As it turns out, the only reliable way to determine if a motorist’s blood-alcohol content is 0.08 grams per 100 milliliters (legally intoxicated) is “to draw blood, which requires a warrant,” Cowley and Silver-Greenberg write. “Breath tests are simpler.”

Of course, test inaccuracies likely don’t just flow in just one direction. If the tests are registering too high in some cases, it stands to reason they are registering too low in others, allowing drivers who are legally drunk to crawl back behind the wheel.

That’s more than just problematic. It can be downright deadly.

Getting a handle on how much alcohol is too much for drivers is difficult. Yes, “drunkenness” is determined by how much a person imbibes, but body weight and the type of beverage they consume are also factors.

How long to wait after drinking before driving is also more complex than the old “one hour per unit of alcohol” yardstick because some drinks contain more units of alcohol than others. Additionally, weight, age, sex, metabolism and general health impact how soon a motorist may be “road worthy” again.

A more important question might be to ask why any level of impairment is considered acceptable for a person operating what is, in effect, a 3,000-pound battering ram. If impairment varies so greatly from person to person based on a series of difficult-to-quantify factors, why not just say “no drinking and driving” across the board, that any level of alcohol is one’s system is too much to drive?

The answer, of course, comes down to money. People like to drink, and businesses like to profit from that habit. Establishments that serve alcohol responsibly, which is most of them, would cry foul.

The alcohol industry, too, which has benefitted from the positive public image generated from “drink responsibly” campaigns, would be less enthusiastic about a restriction that would actually cut into profits.

So Americans are left with another broken system where our trust in the supposed infallibility of technology has been misplaced.
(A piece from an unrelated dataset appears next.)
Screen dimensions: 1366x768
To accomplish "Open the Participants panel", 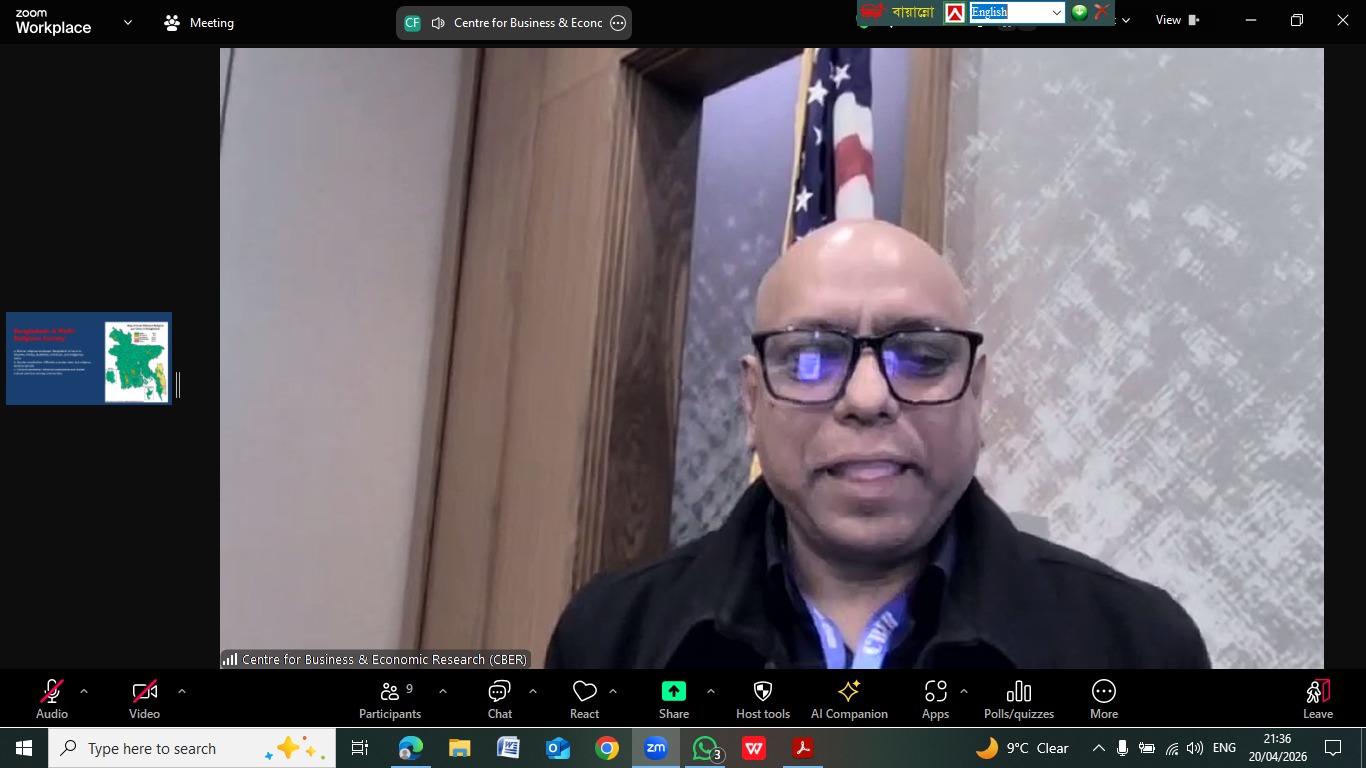I will [x=390, y=699].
File this alongside computerized voting, Facebook ads, and hacking schemes.

If there are any silver linings in the dark cloud of breath testing, it is this: Motorists who are just slightly over the 0.08 breathalyzer threshold would be wise to request a blood test. They might just walk on a drunk-driving charge.

Of course, they should have been walking, not driving, with that much alcohol in their system in the first place.